Возвращался Николай Васильевич, копошился у окна, а Каин уходил.

И тогда Щемилов долго сидел неподвижно.

* * *

— Хоу! Хоу! — раздавался вопль на Невском проспекте, и масса народа оборачивалась, встречая взглядом черные глаза и видя старика, похожего на молодого орла.

16. Как плакал маленький мальчик в Упраздненном переулке

Он сидел рано утром, очень рано, когда солнце еще не взошло, у края двора. Двор был пуст, и солнце еще не вышло на небо. Мальчик плакал, плакал горько, а из-под ног у него убегал, катился земной шар, летящий навстречу солнцу, а над ним на сухой ветке дерева раскачивался воробей. Шар летел. Убегал и катился, кружил деревья, и гнались друг за другом, не настигая, города и горы, гребни и сугробы.
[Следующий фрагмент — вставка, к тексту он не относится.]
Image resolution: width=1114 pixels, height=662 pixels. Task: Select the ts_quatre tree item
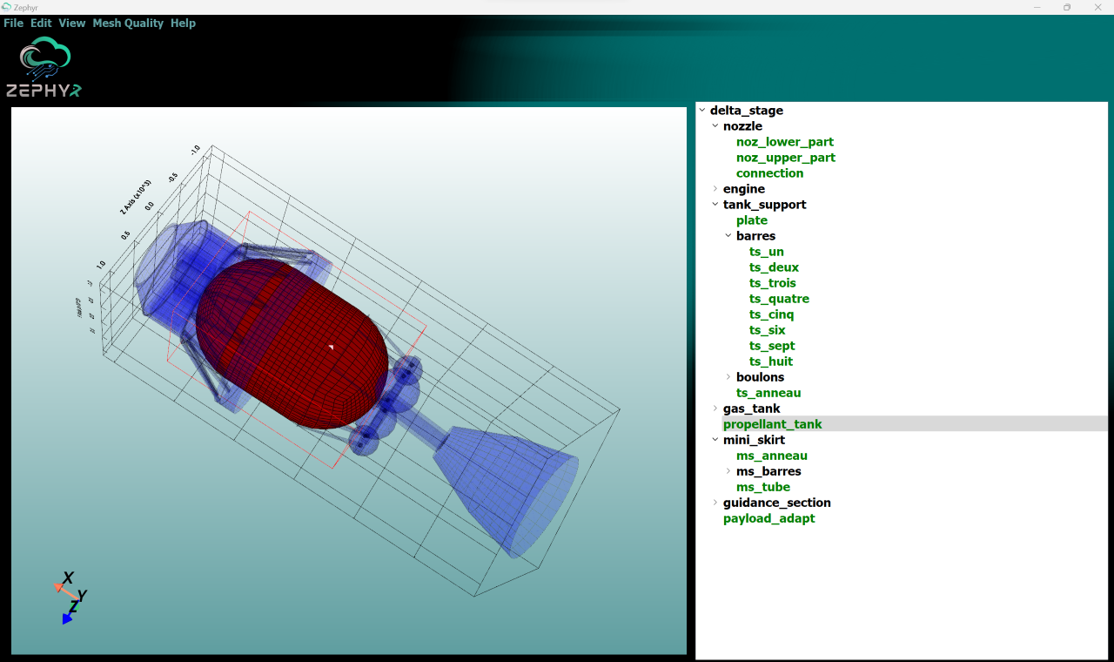779,299
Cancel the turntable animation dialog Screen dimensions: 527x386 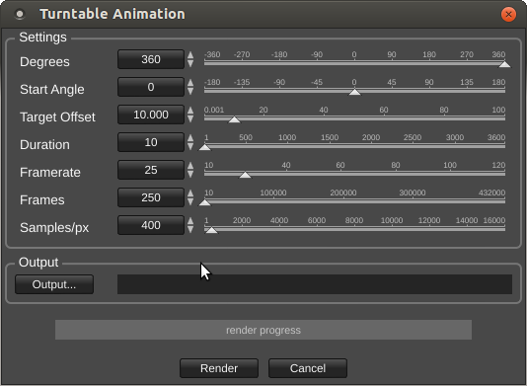point(308,368)
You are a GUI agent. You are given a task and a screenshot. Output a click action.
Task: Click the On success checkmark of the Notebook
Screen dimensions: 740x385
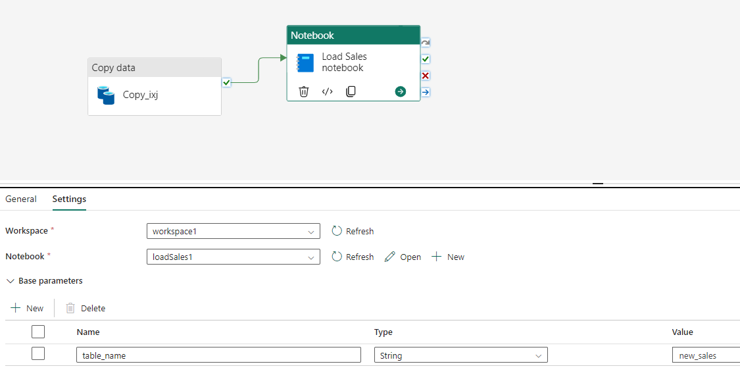point(425,59)
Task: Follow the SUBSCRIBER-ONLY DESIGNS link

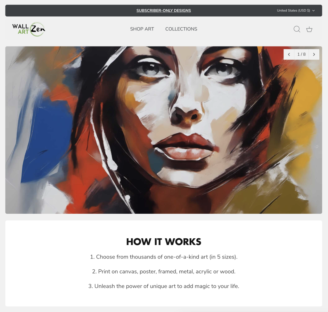Action: [164, 11]
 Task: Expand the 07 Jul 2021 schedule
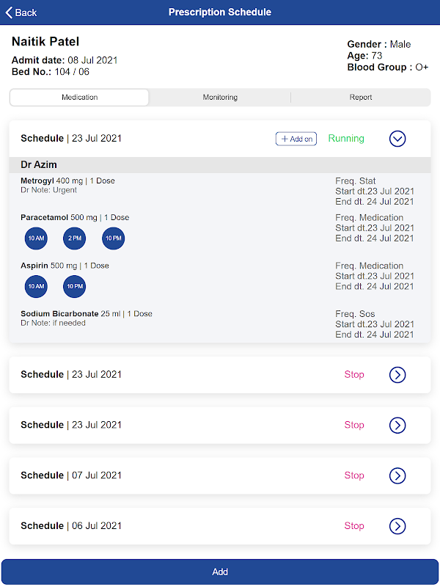[x=397, y=475]
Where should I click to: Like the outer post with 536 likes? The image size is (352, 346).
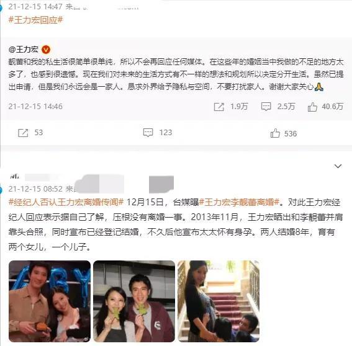coord(275,133)
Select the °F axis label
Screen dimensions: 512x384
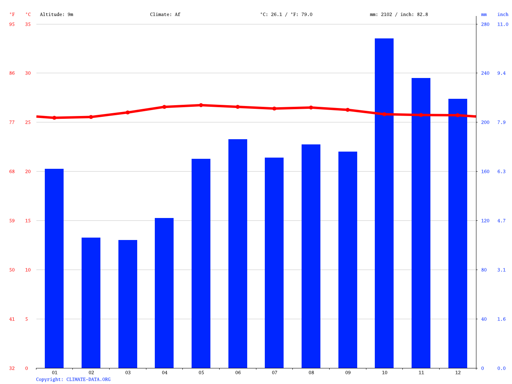(x=12, y=14)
Весь мир гнался сам за собой, весь мир был занят сам собой.

Вот мальчик встал и начал не спеша, неуверенно и обучаясь, шаг за шагом идти вверх, и он ушел к облакам и скрылся из глаз.

И он не видел, как вышла в этот ранний час из дому Мария, идя на свой аэродром, следом — Стелла, идя в профессорский уют, а потом и Каин, идя своей дорогой.

17. И я, и он, и Мария

— А это кто — святые? Кто это сейчас в радужных кругах нашего общества под синим парусом неба, где у каждого своя игра, свои способности и ухищрения, чтобы иметь свежий воздух и удовлетворение противоположных желаний?

— Я прошел многие улицы нашего города, — продолжал дядя Саша, волнуясь в красноречии, — заходил в квартиры и всматривался в поступки разных лиц, начиная с больших полководцев и кончая самим собой. И я не нашел, с чего начать и кто это такие святые и куда они делись, если были, и верить в это?

Мария сидела с нами и всей своей красотой помогала вести разговор на тему, дикую для взрослых, но красотой помогала.

И неожиданно сказал Борька Псевдоним, поразив нас своей простотой:

— Это Каин, дядя Саша. Это он и никто другой.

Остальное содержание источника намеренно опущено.